PROCESSED_PATH = "/home/root495/Inexture/Location Prediction Update/data/processed/"

os.makedirs(PROCESSED_PATH, exist_ok=True)


## Section 2 — Read GeoLife PLT Files

This section loads raw .plt files and converts them into a structured DataFrame.


In [17]:
def read_plt(file_path):
    df = pd.read_csv(
        file_path,
        skiprows=6,
        names=["lat","lon","zero","alt","days","date","time"]
    )
    df["timestamp"] = pd.to_datetime(df["date"] + " " + df["time"])
    return df[["lat","lon","timestamp"]]

all_data = []
user_dirs = glob.glob(RAW_DATA_PATH + "/*")
print(f"Found {len(user_dirs)} user directories")

# Sample 20% of users
num_users_to_sample = max(1, int(len(user_dirs) * DATA_SAMPLE_RATIO))
sampled_users = random.sample(user_dirs, num_users_to_sample)
print(f"Sampling {num_users_to_sample} users ({DATA_SAMPLE_RATIO*100:.0f}% of total)")

for user in tqdm(sampled_users, desc="Loading trajectories"):
    user_id = os.path.basename(user)
    traj_path = os.path.join(user, "Trajectory")
    if os.path.exists(traj_path):
        plt_files = glob.glob(traj_path + "/*.plt")
        for plt in plt_files:
            try:
                df = read_plt(plt)
                df["user"] = user_id
                all_data.append(df)
            except Exception as e:
                print(f"Error reading {plt}: {e}")
                continue

if len(all_data) == 0:
    raise ValueError(f"No data loaded!
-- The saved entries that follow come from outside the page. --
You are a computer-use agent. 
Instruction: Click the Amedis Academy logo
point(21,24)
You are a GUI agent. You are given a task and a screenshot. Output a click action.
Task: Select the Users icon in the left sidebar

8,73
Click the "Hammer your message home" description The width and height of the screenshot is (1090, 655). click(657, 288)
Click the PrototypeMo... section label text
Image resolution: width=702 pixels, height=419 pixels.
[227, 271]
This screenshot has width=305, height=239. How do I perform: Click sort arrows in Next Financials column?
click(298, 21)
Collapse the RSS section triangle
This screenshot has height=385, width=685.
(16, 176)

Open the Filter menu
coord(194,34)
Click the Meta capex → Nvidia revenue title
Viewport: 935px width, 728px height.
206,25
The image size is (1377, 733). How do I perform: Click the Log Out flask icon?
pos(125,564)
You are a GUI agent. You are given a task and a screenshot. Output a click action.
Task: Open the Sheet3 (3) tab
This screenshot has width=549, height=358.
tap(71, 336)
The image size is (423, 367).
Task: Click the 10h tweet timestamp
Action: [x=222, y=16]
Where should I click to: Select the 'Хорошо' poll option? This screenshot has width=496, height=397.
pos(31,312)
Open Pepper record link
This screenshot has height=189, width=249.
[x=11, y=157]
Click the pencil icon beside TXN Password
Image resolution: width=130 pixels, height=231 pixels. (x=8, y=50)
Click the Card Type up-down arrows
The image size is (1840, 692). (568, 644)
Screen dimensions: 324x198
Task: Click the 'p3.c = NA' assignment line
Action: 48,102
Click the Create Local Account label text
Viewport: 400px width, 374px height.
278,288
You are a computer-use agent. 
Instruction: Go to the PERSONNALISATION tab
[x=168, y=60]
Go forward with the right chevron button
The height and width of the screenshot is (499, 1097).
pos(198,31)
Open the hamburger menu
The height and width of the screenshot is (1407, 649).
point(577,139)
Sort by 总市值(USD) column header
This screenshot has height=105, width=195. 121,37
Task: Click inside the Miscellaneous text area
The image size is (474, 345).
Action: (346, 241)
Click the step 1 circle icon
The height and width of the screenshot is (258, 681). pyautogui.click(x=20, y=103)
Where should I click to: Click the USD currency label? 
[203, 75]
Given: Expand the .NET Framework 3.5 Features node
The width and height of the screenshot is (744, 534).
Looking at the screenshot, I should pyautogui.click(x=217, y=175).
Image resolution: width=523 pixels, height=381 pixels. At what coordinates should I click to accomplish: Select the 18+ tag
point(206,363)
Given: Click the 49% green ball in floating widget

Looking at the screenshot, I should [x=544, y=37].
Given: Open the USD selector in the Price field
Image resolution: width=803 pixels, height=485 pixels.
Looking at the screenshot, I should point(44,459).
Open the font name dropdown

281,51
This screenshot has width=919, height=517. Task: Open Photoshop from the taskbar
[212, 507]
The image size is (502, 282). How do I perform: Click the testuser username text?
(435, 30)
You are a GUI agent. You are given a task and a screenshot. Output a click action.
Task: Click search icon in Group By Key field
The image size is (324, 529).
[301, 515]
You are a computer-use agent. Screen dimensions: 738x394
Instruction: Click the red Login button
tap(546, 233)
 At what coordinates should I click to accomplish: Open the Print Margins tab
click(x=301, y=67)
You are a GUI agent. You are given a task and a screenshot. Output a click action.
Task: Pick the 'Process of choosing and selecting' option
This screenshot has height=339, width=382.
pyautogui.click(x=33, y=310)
Check if path exists: {RAW_DATA_PATH}")

raw_df = pd.concat(all_data, ignore_index=True)
print(f"Loaded {len(raw_df)} GPS points from {len(all_data)} trajectory files")
print(f"This represents approximately {DATA_SAMPLE_RATIO*100:.0f}% of the full dataset")
raw_df.head()


Found 182 user directories
Sampling 54 users (30% of total)


Loading trajectories: 100%|██████████| 54/54 [00:38<00:00,  1.39it/s]


Loaded 8699340 GPS points from 8480 trajectory files
This represents approximately 30% of the full dataset


Unnamed: 0,lat,lon,timestamp,user
0,39.95075,116.334333,2007-08-08 00:36:58,146
1,39.951967,116.337633,2007-08-08 00:37:18,146
2,39.952533,116.33845,2007-08-08 00:43:00,146
3,39.952933,116.3409,2007-08-08 00:44:09,146
4,39.953883,116.34105,2007-08-08 00:44:58,146


## Section 3 — Clean the GPS Data

We now clean the dataset:

✔ Sort by timestamp

✔ Remove duplicates

✔ Remove impossible jumps (> 60 m/s)

✔ Split on big time gaps

✔ Remove trajectories with < 10 points


### Sorting and duplicates


In [18]:
raw_df = raw_df.sort_values(["user", "timestamp"])
raw_df = raw_df.drop_duplicates(subset=["user", "timestamp"])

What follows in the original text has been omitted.